[Items listed in a dataset]
====================
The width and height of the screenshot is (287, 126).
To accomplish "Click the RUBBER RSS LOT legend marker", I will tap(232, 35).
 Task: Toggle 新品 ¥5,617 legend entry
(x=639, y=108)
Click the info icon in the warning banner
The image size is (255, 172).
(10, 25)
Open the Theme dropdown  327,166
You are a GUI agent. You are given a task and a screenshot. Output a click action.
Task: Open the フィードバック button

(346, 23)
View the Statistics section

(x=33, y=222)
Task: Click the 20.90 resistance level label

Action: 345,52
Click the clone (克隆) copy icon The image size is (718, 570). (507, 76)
====================
* [Goal]: Could you swap "Theme" for "Font" throughout the material and return it with nothing else changed?

* [Task result]:
The width and height of the screenshot is (287, 126).
To accomplish "Click the RUBBER RSS LOT legend marker", I will tap(232, 35).
 Task: Toggle 新品 ¥5,617 legend entry
(x=639, y=108)
Click the info icon in the warning banner
The image size is (255, 172).
(10, 25)
Open the Font dropdown  327,166
You are a GUI agent. You are given a task and a screenshot. Output a click action.
Task: Open the フィードバック button

(346, 23)
View the Statistics section

(x=33, y=222)
Task: Click the 20.90 resistance level label

Action: 345,52
Click the clone (克隆) copy icon The image size is (718, 570). (507, 76)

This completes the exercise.